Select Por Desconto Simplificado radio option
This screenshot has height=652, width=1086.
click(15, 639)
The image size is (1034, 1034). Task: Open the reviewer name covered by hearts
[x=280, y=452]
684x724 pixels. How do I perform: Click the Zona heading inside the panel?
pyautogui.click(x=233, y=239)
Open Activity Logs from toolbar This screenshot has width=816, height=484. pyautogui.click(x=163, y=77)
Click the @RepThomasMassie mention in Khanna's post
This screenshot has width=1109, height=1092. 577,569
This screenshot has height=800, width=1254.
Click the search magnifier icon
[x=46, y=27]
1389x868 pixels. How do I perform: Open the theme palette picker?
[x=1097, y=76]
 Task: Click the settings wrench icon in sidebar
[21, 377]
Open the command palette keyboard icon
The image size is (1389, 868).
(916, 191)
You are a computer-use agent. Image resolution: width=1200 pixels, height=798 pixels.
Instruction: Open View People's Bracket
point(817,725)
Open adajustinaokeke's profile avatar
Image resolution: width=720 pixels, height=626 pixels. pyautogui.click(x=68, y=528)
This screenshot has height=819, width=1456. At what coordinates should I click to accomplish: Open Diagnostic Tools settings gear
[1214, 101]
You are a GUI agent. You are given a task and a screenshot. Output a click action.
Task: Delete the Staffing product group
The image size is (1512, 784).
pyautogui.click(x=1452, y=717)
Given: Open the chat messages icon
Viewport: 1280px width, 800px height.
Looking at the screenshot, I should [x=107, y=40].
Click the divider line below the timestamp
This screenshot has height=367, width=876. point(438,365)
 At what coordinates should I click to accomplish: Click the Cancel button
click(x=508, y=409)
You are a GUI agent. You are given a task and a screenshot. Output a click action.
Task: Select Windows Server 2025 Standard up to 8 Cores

--------

Stated task:
Reproduce the lines above verbatim, from the line containing "Task: Click the" through the line containing "pyautogui.click(x=1452, y=717)", including both of those lines.

Written answer:
 Task: Click the settings wrench icon in sidebar
[21, 377]
Open the command palette keyboard icon
The image size is (1389, 868).
(916, 191)
You are a computer-use agent. Image resolution: width=1200 pixels, height=798 pixels.
Instruction: Open View People's Bracket
point(817,725)
Open adajustinaokeke's profile avatar
Image resolution: width=720 pixels, height=626 pixels. pyautogui.click(x=68, y=528)
This screenshot has height=819, width=1456. At what coordinates should I click to accomplish: Open Diagnostic Tools settings gear
[1214, 101]
You are a GUI agent. You are given a task and a screenshot. Output a click action.
Task: Delete the Staffing product group
The image size is (1512, 784).
pyautogui.click(x=1452, y=717)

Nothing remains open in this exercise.